[Saved data entries]
⟨
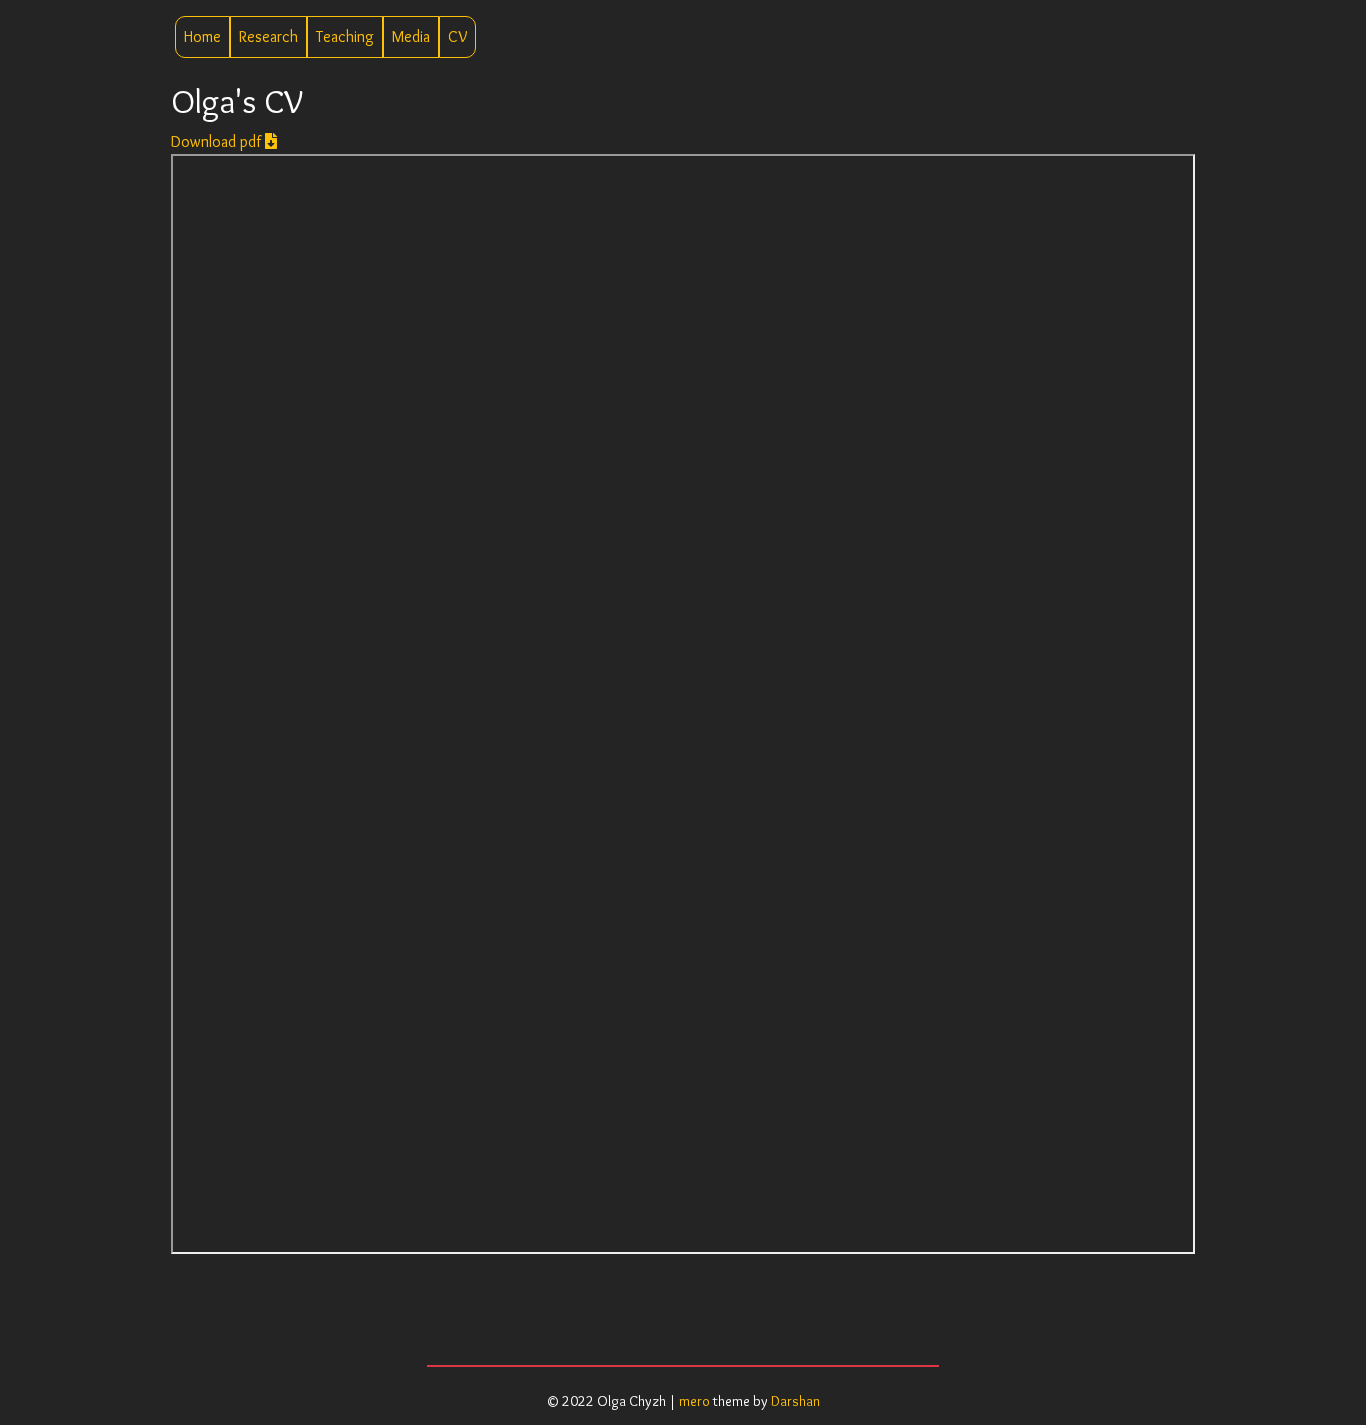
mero (694, 1401)
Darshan (795, 1401)
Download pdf (218, 141)
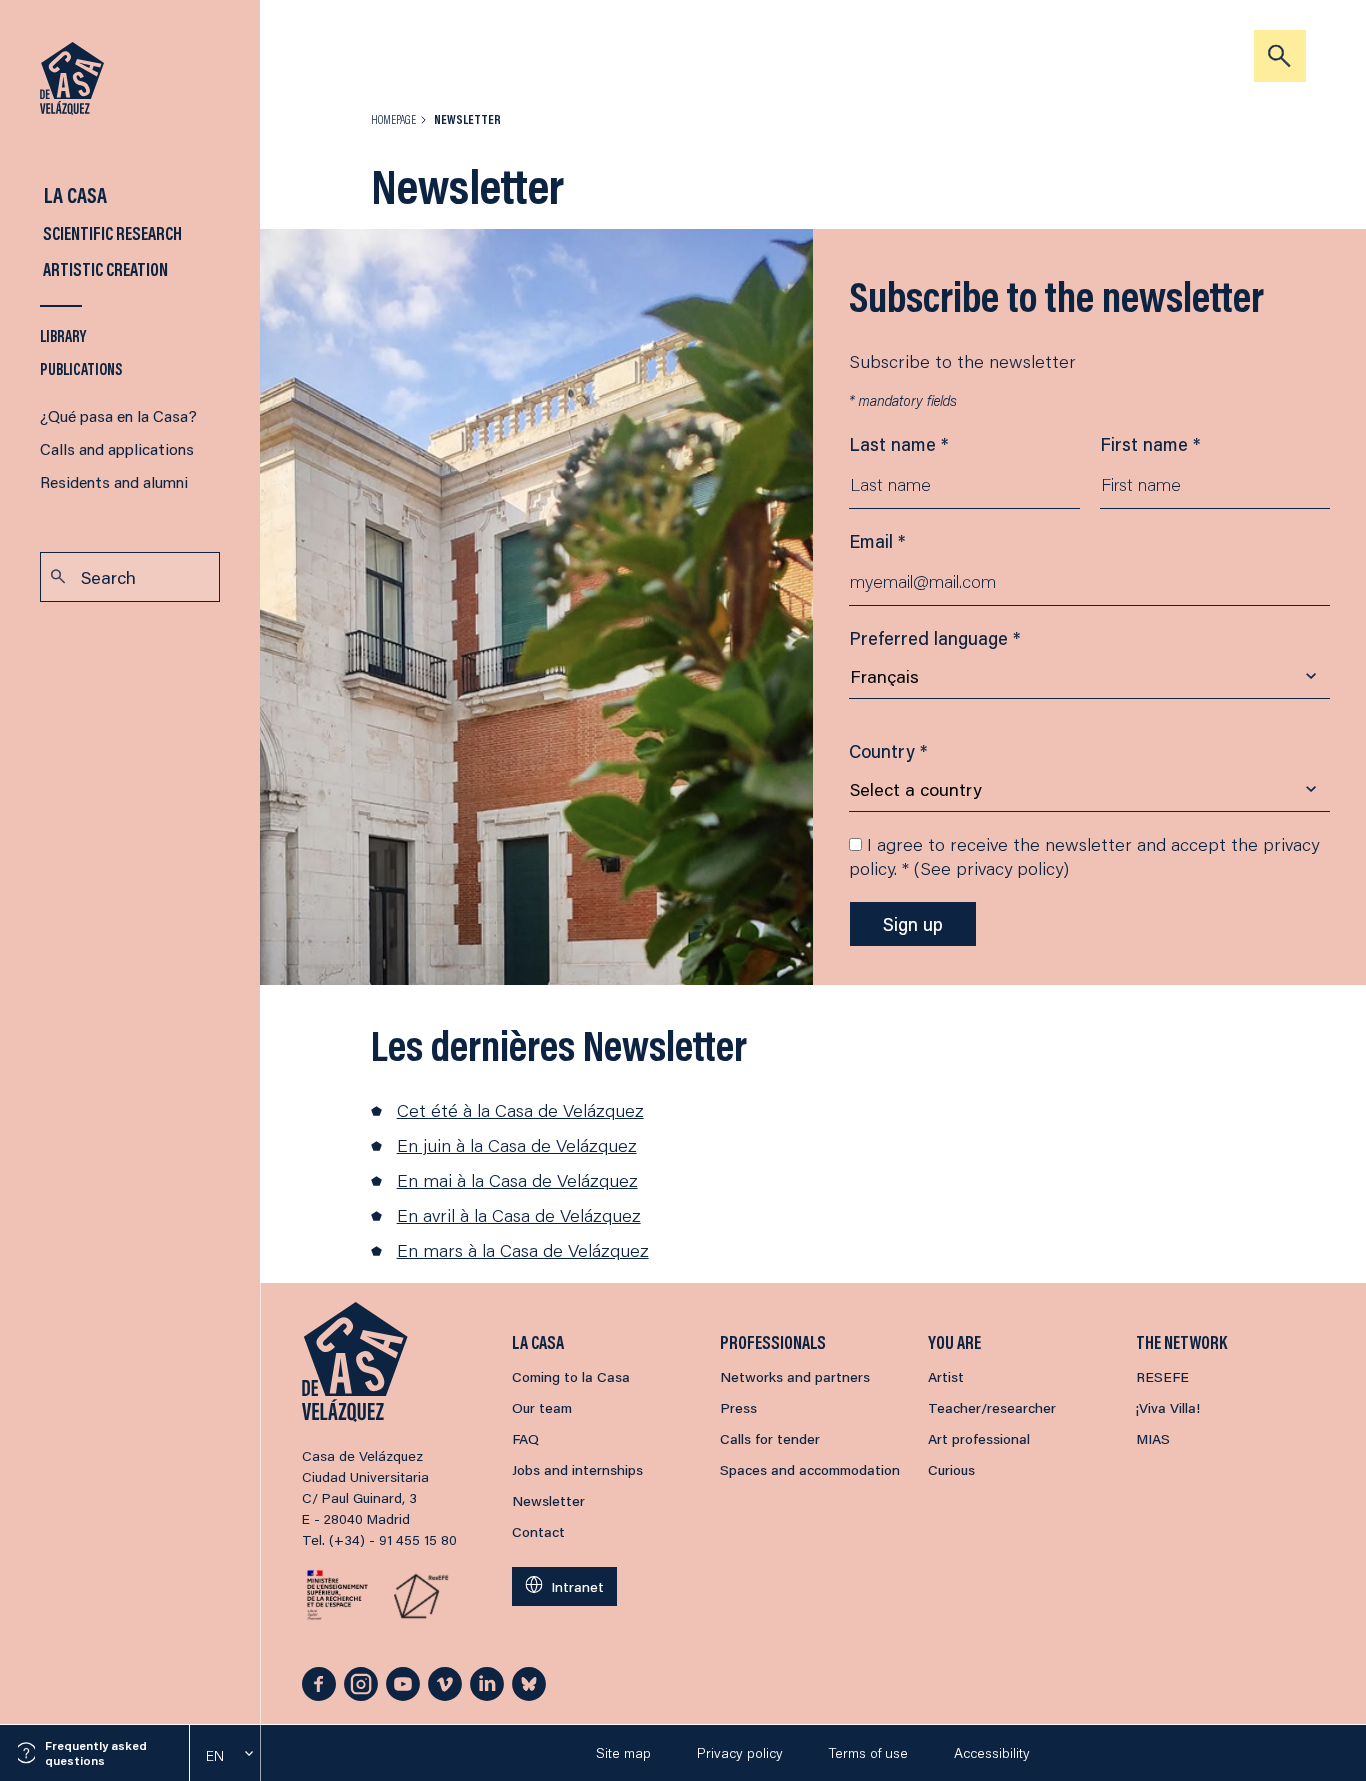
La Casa (73, 194)
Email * (877, 541)
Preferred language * (934, 638)
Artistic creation (104, 269)
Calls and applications (117, 448)
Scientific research (111, 233)
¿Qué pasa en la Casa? (118, 415)
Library (63, 335)
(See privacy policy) (991, 868)
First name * (1150, 444)
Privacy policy (740, 1753)
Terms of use (868, 1753)
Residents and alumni (114, 481)
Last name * (898, 444)
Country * (888, 751)
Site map (623, 1753)
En (215, 1756)
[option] (225, 1756)
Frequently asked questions (96, 1753)
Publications (81, 368)
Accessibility (992, 1753)
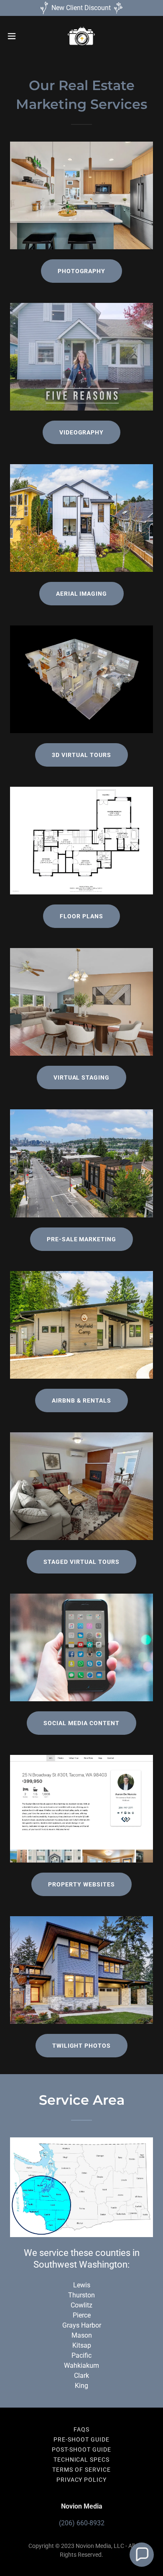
⟩
- What is being asked -
Repeat every record above exactly. Omit the pictures.

- Answer to the exercise -
mero (694, 1401)
Darshan (795, 1401)
Download pdf (218, 141)
La Casa (73, 194)
Email * (877, 541)
Preferred language * (934, 638)
Artistic creation (104, 269)
Calls and applications (117, 448)
Scientific research (111, 233)
¿Qué pasa en la Casa? (118, 415)
Library (63, 335)
(See privacy policy) (991, 868)
First name * (1150, 444)
Privacy policy (740, 1753)
Terms of use (868, 1753)
Residents and alumni (114, 481)
Last name * (898, 444)
Country * (888, 751)
Site map (623, 1753)
En (215, 1756)
[option] (225, 1756)
Frequently asked questions (96, 1753)
Publications (81, 368)
Accessibility (992, 1753)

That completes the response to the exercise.